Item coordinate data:
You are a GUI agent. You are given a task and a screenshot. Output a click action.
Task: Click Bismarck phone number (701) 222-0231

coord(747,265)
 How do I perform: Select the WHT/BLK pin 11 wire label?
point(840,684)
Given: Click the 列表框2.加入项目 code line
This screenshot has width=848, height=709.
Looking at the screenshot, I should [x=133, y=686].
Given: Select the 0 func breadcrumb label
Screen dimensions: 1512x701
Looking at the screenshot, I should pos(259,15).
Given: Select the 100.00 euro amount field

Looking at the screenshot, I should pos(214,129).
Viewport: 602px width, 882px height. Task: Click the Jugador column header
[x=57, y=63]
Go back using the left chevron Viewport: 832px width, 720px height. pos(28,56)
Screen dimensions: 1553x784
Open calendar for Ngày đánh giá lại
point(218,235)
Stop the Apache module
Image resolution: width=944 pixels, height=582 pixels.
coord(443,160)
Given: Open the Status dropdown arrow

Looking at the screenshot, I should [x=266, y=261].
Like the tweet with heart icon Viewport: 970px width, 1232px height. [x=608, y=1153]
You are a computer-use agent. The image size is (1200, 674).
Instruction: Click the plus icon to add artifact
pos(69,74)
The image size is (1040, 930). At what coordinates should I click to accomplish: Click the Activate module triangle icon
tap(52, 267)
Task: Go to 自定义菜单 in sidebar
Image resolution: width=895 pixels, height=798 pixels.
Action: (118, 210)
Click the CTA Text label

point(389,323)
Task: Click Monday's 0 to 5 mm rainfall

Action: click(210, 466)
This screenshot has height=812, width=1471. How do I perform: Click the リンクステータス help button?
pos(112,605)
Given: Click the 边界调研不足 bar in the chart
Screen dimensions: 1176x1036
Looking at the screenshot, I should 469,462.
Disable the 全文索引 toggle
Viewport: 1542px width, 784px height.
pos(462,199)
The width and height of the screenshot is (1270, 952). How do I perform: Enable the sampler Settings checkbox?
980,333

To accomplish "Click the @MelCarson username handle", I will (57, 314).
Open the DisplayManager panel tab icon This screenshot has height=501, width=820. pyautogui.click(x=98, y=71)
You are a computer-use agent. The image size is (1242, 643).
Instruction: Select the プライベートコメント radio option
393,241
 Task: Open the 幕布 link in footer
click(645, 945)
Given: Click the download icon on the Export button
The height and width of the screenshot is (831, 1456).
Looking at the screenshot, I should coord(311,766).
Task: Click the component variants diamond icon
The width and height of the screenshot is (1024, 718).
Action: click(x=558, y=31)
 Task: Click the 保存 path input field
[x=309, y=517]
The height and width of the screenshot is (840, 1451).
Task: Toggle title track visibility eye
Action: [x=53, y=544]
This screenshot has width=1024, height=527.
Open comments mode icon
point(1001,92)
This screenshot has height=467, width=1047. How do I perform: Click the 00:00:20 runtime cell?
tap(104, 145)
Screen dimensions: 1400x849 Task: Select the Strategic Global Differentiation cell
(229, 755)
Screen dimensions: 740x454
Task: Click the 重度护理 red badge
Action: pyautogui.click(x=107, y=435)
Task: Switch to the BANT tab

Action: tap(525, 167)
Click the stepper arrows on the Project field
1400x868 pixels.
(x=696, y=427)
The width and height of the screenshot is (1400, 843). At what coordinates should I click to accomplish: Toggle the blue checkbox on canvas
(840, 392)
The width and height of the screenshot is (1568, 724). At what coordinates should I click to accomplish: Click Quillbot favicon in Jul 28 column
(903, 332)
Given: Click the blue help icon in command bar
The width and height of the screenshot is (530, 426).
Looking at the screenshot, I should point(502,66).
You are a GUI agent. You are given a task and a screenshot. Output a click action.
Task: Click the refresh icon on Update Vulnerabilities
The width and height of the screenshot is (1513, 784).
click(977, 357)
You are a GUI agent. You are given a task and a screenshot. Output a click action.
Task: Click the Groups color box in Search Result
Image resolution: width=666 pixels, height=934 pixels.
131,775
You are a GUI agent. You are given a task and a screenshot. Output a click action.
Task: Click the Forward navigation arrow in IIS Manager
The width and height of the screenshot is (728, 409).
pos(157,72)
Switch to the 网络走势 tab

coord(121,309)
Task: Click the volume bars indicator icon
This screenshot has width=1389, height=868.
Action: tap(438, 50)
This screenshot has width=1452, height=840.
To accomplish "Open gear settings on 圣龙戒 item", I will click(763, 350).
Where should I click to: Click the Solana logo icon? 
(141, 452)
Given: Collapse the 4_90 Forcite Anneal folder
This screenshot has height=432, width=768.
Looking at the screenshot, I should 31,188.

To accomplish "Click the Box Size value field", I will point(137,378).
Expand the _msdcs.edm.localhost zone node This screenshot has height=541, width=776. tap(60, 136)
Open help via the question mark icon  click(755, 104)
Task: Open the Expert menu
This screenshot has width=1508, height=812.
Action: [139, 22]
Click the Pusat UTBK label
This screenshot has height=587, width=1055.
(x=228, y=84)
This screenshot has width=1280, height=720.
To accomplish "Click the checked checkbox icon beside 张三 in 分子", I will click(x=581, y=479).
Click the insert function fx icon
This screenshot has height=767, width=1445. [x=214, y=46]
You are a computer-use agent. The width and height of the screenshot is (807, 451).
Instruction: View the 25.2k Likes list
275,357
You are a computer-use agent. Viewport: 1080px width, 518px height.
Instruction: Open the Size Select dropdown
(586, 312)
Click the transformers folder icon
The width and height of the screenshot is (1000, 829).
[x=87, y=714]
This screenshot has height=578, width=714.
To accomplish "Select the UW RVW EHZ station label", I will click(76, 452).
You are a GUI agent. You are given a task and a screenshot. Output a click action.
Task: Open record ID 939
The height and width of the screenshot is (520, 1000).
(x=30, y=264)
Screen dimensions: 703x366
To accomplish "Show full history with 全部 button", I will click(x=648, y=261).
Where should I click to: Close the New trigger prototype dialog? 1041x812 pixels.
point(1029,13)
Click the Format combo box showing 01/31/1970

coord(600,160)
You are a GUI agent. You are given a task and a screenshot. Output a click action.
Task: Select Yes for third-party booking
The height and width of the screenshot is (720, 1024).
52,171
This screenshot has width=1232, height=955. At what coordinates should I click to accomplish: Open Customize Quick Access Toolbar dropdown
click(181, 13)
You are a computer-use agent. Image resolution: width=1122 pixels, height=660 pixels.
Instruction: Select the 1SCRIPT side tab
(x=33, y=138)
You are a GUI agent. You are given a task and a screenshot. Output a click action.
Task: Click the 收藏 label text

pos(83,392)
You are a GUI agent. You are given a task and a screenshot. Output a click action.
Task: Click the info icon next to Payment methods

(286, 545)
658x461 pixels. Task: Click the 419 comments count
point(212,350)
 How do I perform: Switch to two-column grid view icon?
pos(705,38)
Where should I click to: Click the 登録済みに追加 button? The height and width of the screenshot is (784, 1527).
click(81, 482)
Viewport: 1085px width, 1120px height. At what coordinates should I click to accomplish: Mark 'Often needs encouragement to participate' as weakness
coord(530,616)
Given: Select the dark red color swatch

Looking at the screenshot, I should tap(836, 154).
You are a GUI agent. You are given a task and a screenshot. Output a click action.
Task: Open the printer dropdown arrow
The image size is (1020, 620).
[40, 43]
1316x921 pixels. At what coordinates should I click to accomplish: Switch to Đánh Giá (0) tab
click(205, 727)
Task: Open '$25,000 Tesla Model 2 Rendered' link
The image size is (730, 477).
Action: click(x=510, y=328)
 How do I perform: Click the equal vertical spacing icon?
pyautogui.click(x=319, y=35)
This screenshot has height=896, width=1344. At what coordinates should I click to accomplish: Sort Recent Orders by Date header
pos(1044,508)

▶ Task statement:
Please give the items from the line with "Given: Select the 100.00 euro amount field" to the line with "Go back using" again, changing "Viewport" to "Screen" and leaving everything else unchanged.

▶ Final result:
Given: Select the 100.00 euro amount field

Looking at the screenshot, I should pos(214,129).
Screen: 602px width, 882px height. Task: Click the Jugador column header
[x=57, y=63]
Go back using the left chevron Screen: 832px width, 720px height. pos(28,56)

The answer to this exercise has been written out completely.